Analysis: Beijing gives up on even the pretense of allowing opposition in Hong Kong

For more than two decades, Hong Kong has been the freest city in China, a status symbolized by two things: regular street protests, and elections to the city's legislature.

Both are supposedly guaranteed by the one country, two systems policy that governed Hong Kong following handover from British to Chinese rule in 1997, making the city the only place in China where vocal opposition to the Communist Party was protected, or even permitted.

This year, China's leaders took aim at both these rights. In June, in response to months of increasingly violent anti-government unrest in 2019, Beijing imposed a national security law on the city. The legislation, which bypassed Hong Kong's semi-democratic parliament, banned subversion, secession, terrorism, and collusion with foreign forces, with severe prison terms for anyone found in breach.

This week, China's leaders provided yet another weapon for clamping down further on dissent, giving local authorities, led by Chief Executive Carrie Lam, broad new powers to expel lawmakers they deem unpatriotic without going through the courts.

Four pro-democracy legislators were swiftly ousted from the city's parliament on Wednesday in the aftermath of the new directive. They will be followed by the entirety of the pan-democrat opposition camp, who announced their decision to resign en masse in protest soon after.

Lam, the city's Beijing-backed leader, has defended the new ruling. At a press conference Wednesday, she said that those who do not respect China's sovereignty "cannot genuinely perform their duties as legislators."

"I welcome diverse opinion in the Legislative Council and respect the checks and balances," Lam said, adding that, "all of those responsibilities must be exercised responsibly."

The broad new measure is only the latest encroachment by Beijing on Hong Kong's supposed autonomy, effectively snuffing out the last remaining avenue for the city's residents to voice political dissent.

A little more than one year on from last summer's pro-democracy protests, which at their height attracted more than 1 million people, Hong Kong is looking a lot more like China, where you can't take to the streets, you can't participate in free and open elections, and you can't voice any meaningful opposition to the government without risk of imprisonment.

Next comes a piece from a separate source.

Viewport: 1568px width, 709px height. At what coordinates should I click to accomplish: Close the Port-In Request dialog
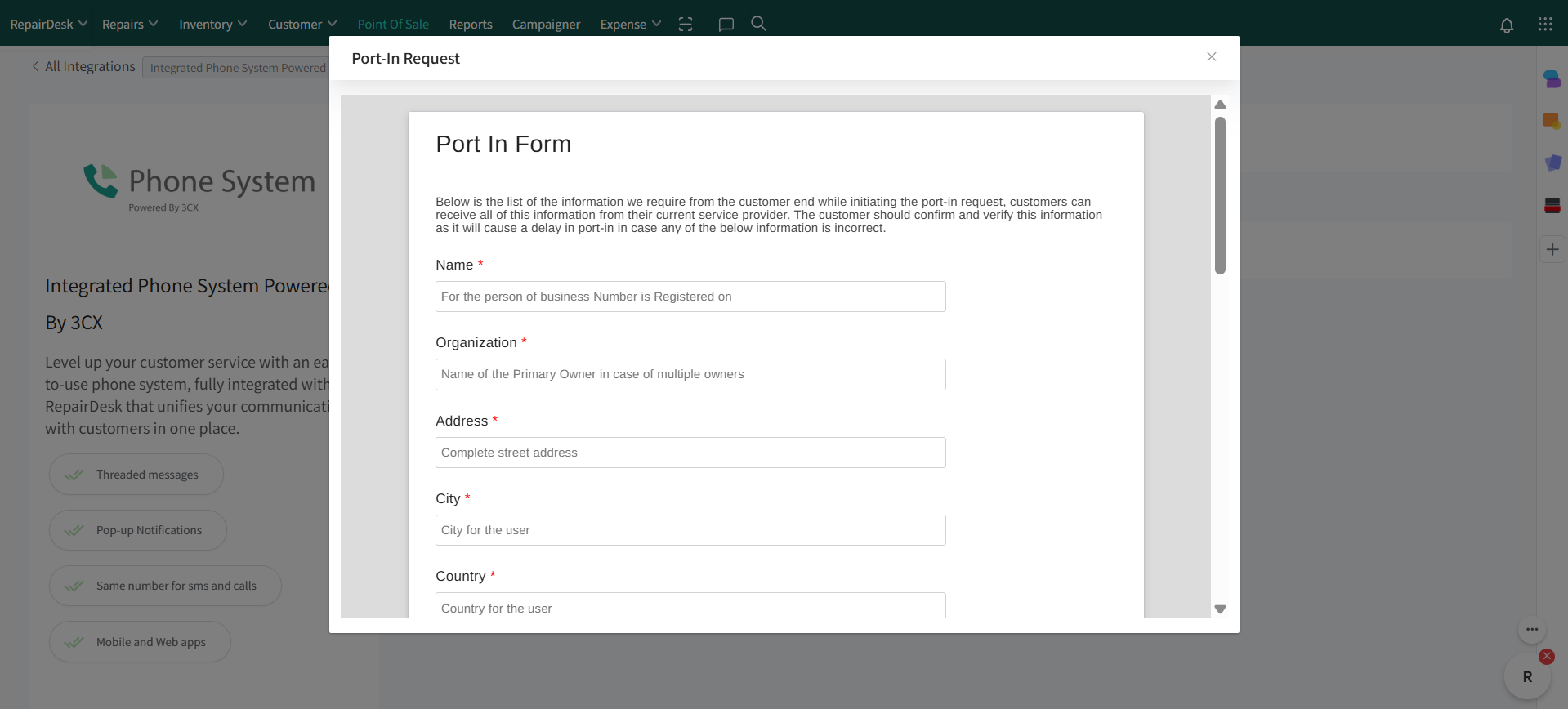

While Hong Kong's legislature will likely continue with a host of pro-Beijing lawmakers carrying out something resembling democratic governance, the reality is likely to be closer to China's model of one-party rule.


Chief Executive Carrie Lam speaks during a press conference at the government headquarters in Hong Kong on November 11, 2020.


Neutered legislature


Speaking on July 1, 1997, the day Hong Kong officially became part of the People's Republic of China, Martin Lee, founder of the city's Democratic Party, called on Beijing to live up to the promises made to its new citizens.

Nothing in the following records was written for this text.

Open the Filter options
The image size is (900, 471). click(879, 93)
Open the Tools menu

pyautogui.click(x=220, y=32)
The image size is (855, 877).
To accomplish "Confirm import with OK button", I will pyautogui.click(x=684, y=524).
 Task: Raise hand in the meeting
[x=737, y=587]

Referring to the agreement signed with the British handing over Hong Kong to Chinese rule, Lee said China's leaders had promised "we will have an elected legislature and that our freedoms will continue under the rule of law."

That was over 23 years ago. Lee is now 82, white haired, and a symbol of the type of patriotic opposition envisioned by one country, two systems.
Lee had been part of the sole legislature in the city's history to be fully elected, in the last months of British rule, before it was disbanded by Beijing and replaced by an appointed body.

Progress towards further democracy in the ensuing years was scant at best. Now, under President Xi Jinping -- the most powerful Chinese leader since Mao Zedong, and also the most intolerant of any dissent, be it in Hong Kong, Xinjiang, Tibet, or within the Communist Party itself -- any chance of further reform has died.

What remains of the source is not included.